My first Data Science hackathon and writing a blog post

Published in

Eskwelabs

5 min readMay 30, 2019

This is Part 1 of a series I am writing to showcase what I am learning in the Eskwelabs Manila Bootcamp, which develops data science talent. How Eskwelabs works: 5 weekday evenings of learning a fundamental topic and on Saturday, Fellows practice what they learned through a hackathon.

For our first week, we learned Python programming and Pandas data frames. The first hackathon we participated in was focused on education outcomes in the Philippines, which I will be sharing here!

(This is my first time writing a blog, so please be forgiving of whatever mistakes I make while you read this ✌)

With my hackathon teammate Elaiza during the hackathon. We look calm but we are freaking out.

The Hackathon Problem

In the Philippines, the most common way to attend class is by enrolling into the public school system. An advantage of public schools is that they offer free education until high school, with opportunities to employment. However, there is still a population who do not take advantage of free education. What are some factors that affect enrollment?

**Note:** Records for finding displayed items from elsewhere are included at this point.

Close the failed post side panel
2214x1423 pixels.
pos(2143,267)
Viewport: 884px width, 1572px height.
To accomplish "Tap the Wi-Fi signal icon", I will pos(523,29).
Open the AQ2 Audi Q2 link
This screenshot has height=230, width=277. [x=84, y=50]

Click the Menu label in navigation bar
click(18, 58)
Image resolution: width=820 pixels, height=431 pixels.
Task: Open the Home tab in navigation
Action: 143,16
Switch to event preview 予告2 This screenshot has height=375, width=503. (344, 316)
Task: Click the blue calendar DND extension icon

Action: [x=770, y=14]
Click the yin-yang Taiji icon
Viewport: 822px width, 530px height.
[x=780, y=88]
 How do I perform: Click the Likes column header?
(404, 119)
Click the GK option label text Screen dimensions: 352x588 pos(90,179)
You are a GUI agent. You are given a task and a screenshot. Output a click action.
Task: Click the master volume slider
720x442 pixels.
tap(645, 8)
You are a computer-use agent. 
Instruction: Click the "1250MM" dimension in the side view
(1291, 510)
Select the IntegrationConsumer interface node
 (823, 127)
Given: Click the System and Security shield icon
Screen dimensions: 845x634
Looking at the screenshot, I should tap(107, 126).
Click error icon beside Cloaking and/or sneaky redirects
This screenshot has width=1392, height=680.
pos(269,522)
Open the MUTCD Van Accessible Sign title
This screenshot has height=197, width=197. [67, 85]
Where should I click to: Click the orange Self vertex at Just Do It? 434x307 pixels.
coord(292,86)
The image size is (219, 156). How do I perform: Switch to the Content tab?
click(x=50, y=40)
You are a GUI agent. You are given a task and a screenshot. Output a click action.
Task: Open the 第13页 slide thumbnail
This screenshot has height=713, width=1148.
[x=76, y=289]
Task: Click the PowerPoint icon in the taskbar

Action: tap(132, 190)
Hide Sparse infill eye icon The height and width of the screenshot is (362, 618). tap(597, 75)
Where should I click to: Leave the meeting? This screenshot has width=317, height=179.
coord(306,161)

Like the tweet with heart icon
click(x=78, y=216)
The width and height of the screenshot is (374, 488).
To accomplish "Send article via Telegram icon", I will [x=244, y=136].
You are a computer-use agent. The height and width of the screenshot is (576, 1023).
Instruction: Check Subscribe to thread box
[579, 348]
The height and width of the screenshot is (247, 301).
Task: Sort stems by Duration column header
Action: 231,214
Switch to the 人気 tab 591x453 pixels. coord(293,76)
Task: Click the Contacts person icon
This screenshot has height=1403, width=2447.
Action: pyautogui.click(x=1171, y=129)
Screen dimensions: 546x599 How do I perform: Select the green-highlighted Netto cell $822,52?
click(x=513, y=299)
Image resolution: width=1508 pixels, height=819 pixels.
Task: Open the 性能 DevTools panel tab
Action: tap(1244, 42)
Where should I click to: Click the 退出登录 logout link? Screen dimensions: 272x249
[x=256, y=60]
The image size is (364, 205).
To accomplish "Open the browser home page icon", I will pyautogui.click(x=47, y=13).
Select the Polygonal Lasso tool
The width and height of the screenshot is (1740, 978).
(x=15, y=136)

In this hackathon, we explored the enrollment dataset for school year 2012 and 2015 from the government’s open source database which had details on the barangay level We want to know the descriptive trends including the number of enrollees, the gender of enrollees.

In the second part of our analysis, we explored Zamboanga del Sur and the possible factors that affected the change in enrollment between 2012 and 2015. We considered health, housing, income, peace, and water availability in our analysis.

Our Findings

There is an overall increase in national enrollment from 2012 and 2015, this is evidenced by the 5.6% increase in the median. That’s a good thing because we can say that our education system is improving, but is it enough? We can look further into gender and year level.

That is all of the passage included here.